[Stored data]
::::::::::
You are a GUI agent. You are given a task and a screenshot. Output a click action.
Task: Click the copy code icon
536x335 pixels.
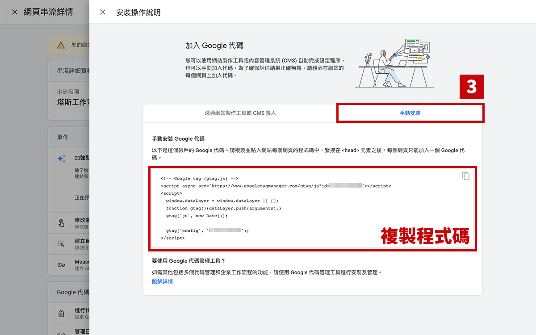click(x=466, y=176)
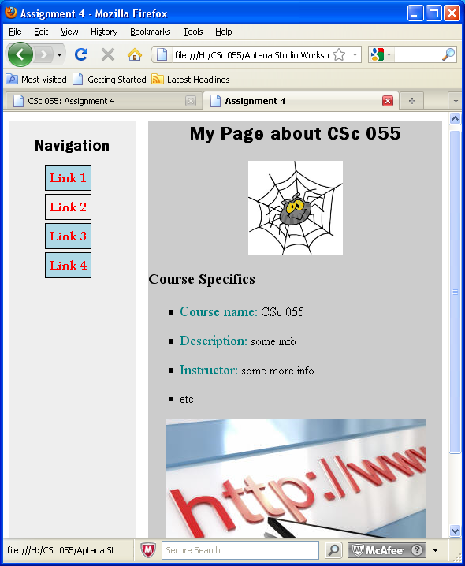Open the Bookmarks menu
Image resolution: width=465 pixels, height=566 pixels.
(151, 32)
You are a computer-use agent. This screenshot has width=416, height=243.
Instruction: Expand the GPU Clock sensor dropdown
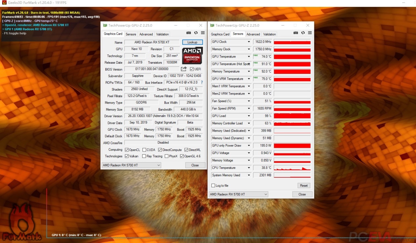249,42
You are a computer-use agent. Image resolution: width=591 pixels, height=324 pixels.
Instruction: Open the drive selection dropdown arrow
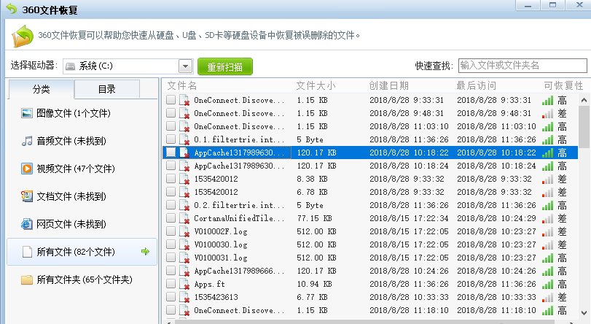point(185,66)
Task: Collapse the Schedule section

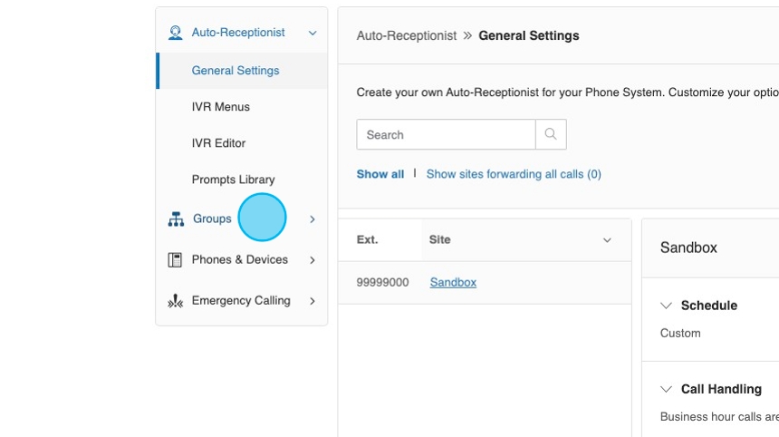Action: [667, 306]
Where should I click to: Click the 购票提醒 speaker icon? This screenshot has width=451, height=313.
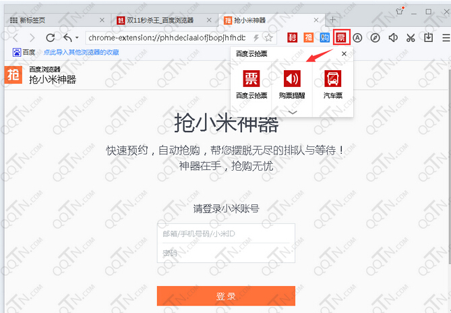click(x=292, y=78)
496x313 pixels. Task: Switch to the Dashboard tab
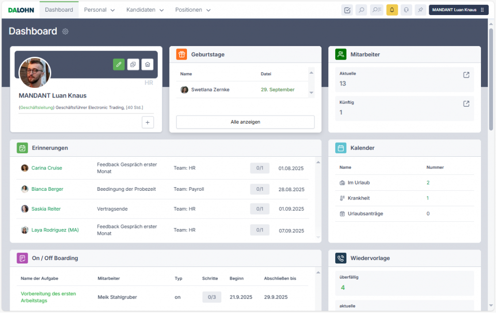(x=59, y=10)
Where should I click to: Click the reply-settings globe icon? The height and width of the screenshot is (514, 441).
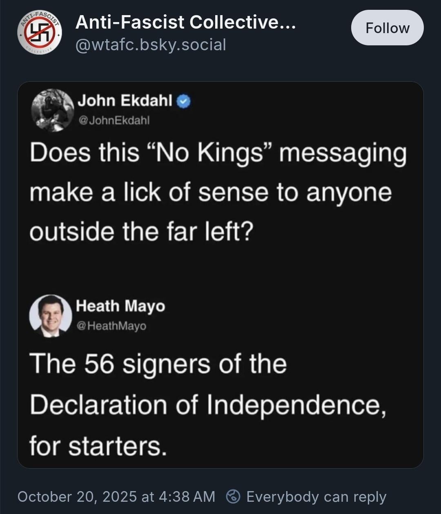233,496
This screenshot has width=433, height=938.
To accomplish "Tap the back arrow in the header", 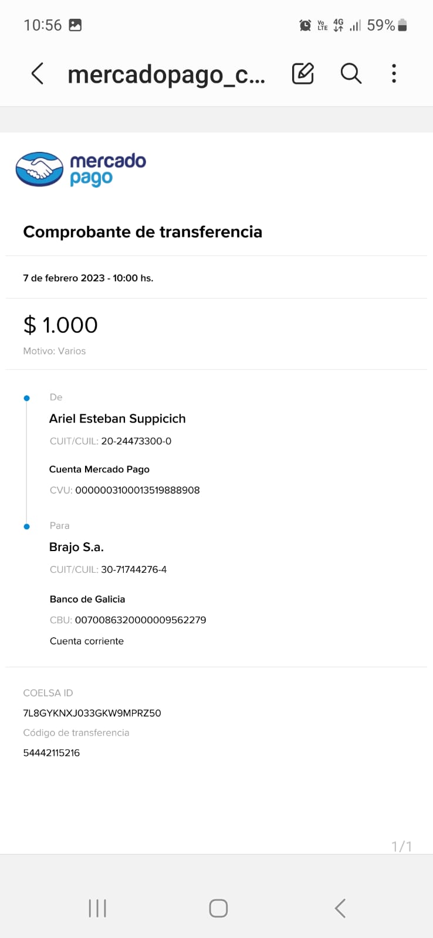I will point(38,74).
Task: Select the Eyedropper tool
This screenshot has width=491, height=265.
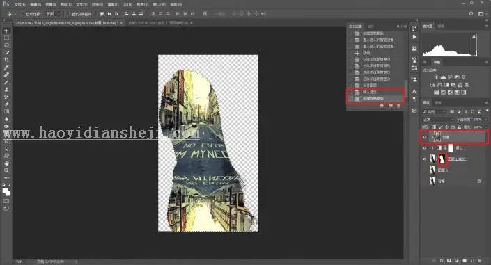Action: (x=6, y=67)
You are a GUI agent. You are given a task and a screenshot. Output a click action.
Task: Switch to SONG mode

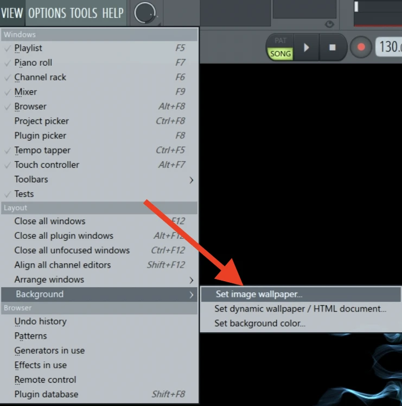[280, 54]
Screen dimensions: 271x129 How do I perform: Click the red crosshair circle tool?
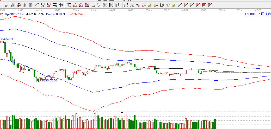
::::::::::
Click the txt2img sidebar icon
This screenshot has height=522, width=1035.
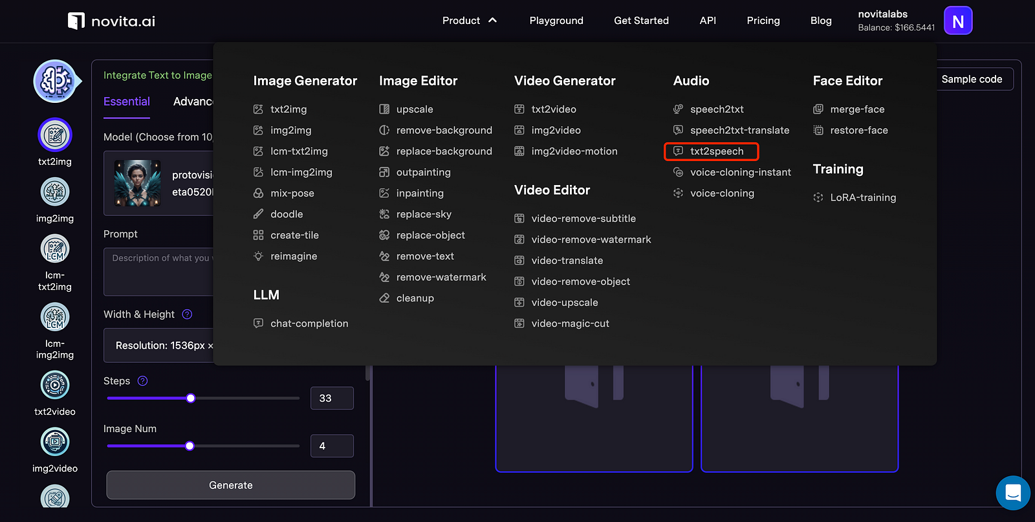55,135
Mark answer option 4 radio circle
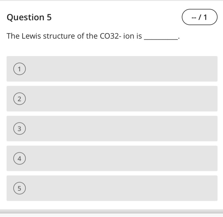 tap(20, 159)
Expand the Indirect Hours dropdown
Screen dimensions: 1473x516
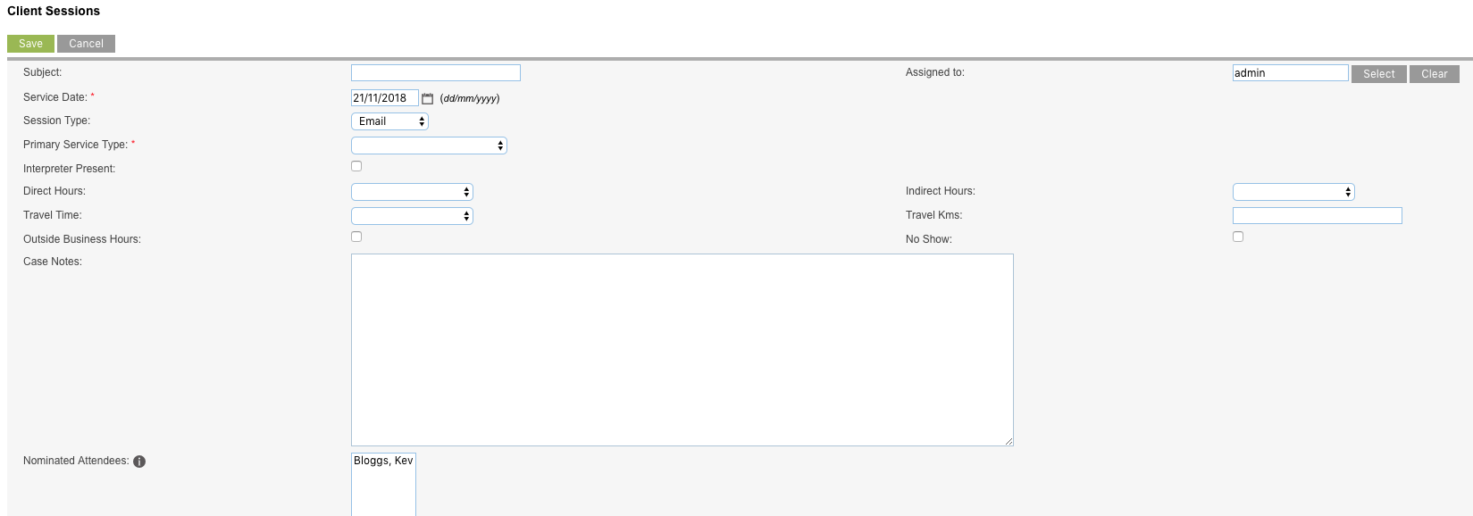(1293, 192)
::::::::::
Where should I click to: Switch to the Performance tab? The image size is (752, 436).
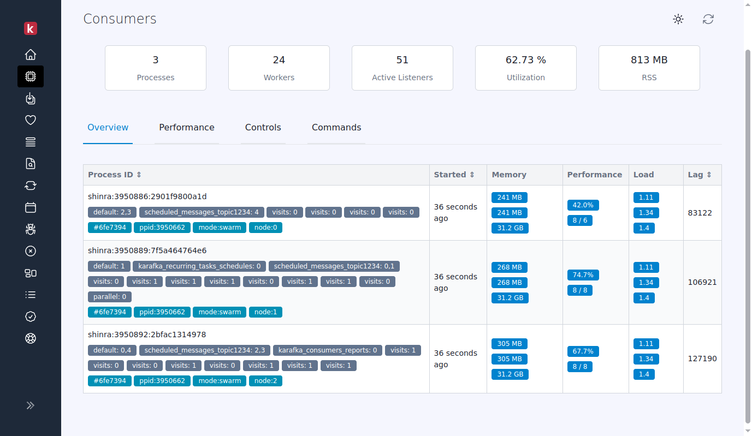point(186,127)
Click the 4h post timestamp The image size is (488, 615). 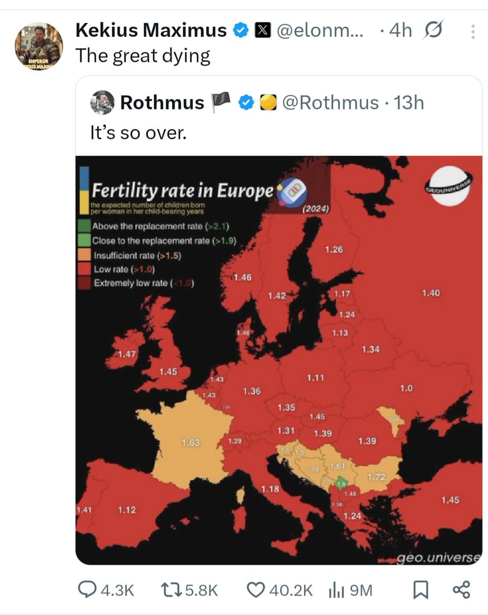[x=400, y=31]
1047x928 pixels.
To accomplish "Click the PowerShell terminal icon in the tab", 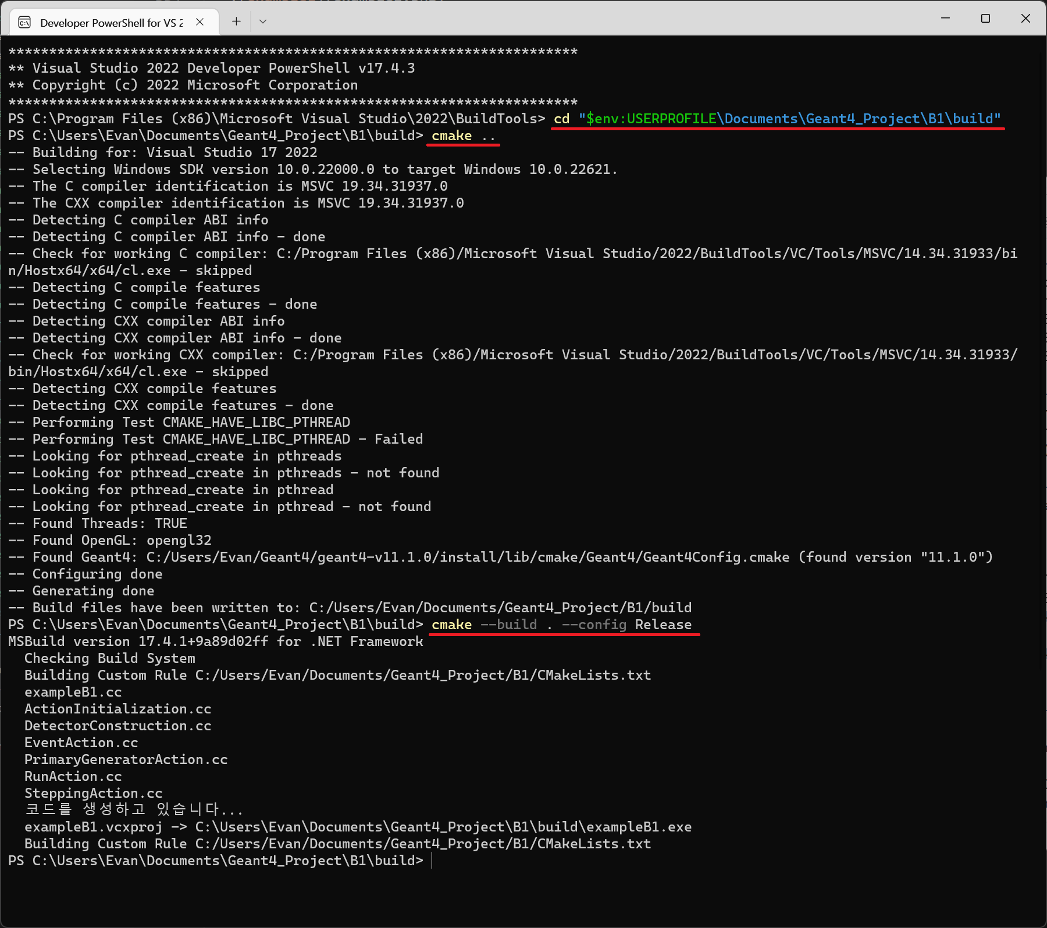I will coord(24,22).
::::::::::
● **Your objective**:
Lines that hold "computer" are the ones to copy, so pick each out from the data.

● **Solution for this exercise**:
You are a computer-use agent. This screenshot has width=416, height=243.
You are a computer-use agent. Image resolution: width=591 pixels, height=324 pixels.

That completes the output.